* TEXTO FUENTE
◆ ◆ ◆

El programa, está documentado, provocó éxodos masivos de poblaciones en las que se registraron además accidentes, crímenes de quien no quería ver a los suyos sufrir en manos de los monstruos que nadie vio, nadie había visto.
Hasta que a alguien se le ocurrió hacer la obra visual. La metió al cine donde no causó ni siquiera risas con los monstruos patones y con ojos de rayo láser que lanzaban relámpagos destruyendo todo a su paso. Las escenas de caos en las carreteras, que sí se registraron originalmente, en la película dan flojera con actores de perfil previamente acordado con los camarógrafos y el rostro impasible de los machos Marlboro. Muerto de enfisema, sea dicho de paso.
Ignoro cuál será la vertiente futura de los buscadores de miedo. A la guerra de los mundos ya le pusieron una guerra de las galaxias y una invasión a Los Ángeles, California. Pasaron rápidamente al cajón de los olvidos.
Ya no hay terror. Existe un temor al futuro, al presente. Y eso ya nada tiene que ver con las cintas sino con nuestra circunstancia actual. Y claro, ninguna pinchurrienta película con monstruos que no figurarían entre las obras menos logradas de los alebrijes va a provocarnos más miedo que la incertidumbre por nuestro porvenir.

◆ ◆ ◆

* MATERIAL PROPORCIONADO

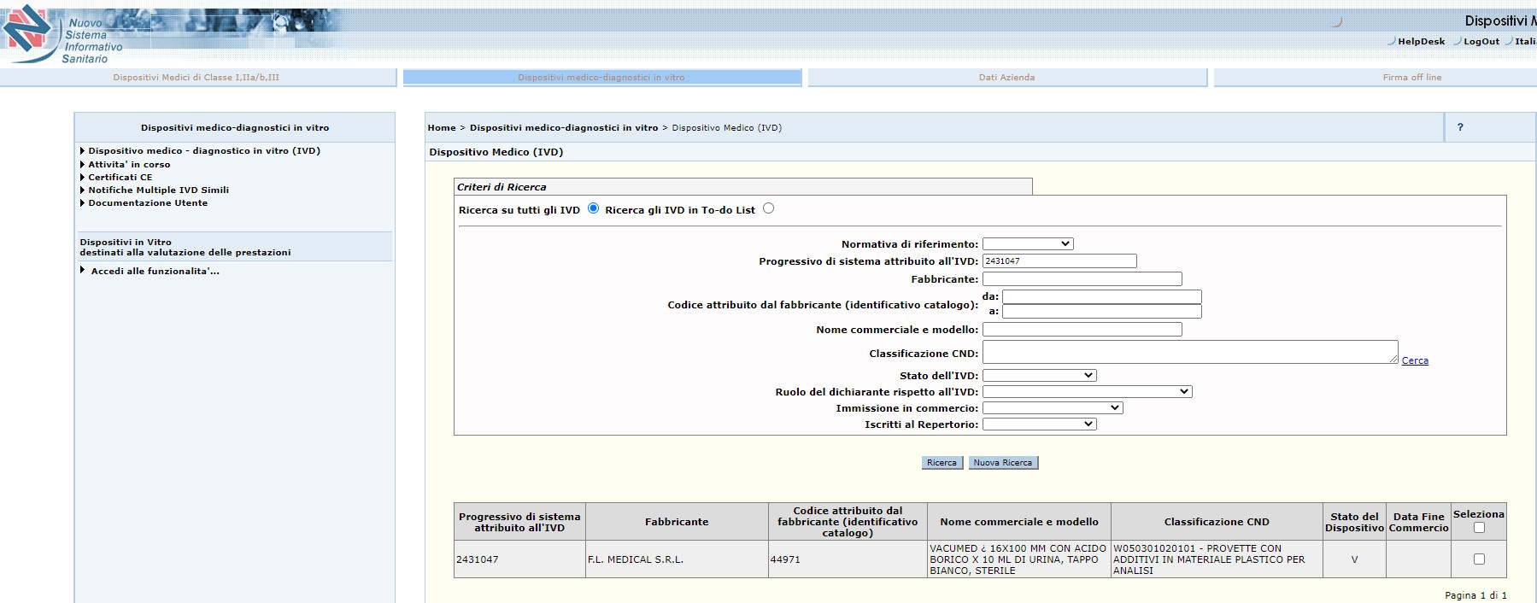Open Normativa di riferimento dropdown
This screenshot has height=603, width=1537.
[x=1027, y=244]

◆ ◆ ◆

* TAREA A REALIZAR
Enumera los hechos que, según la primera oración del texto fuente, provocó el programa o se registraron en las poblaciones afectadas.

* SOLUCIÓN DEL EJERCICIO
- Éxodos masivos de poblaciones
- Accidentes
- Crímenes de quien no quería ver a los suyos sufrir en manos de los monstruos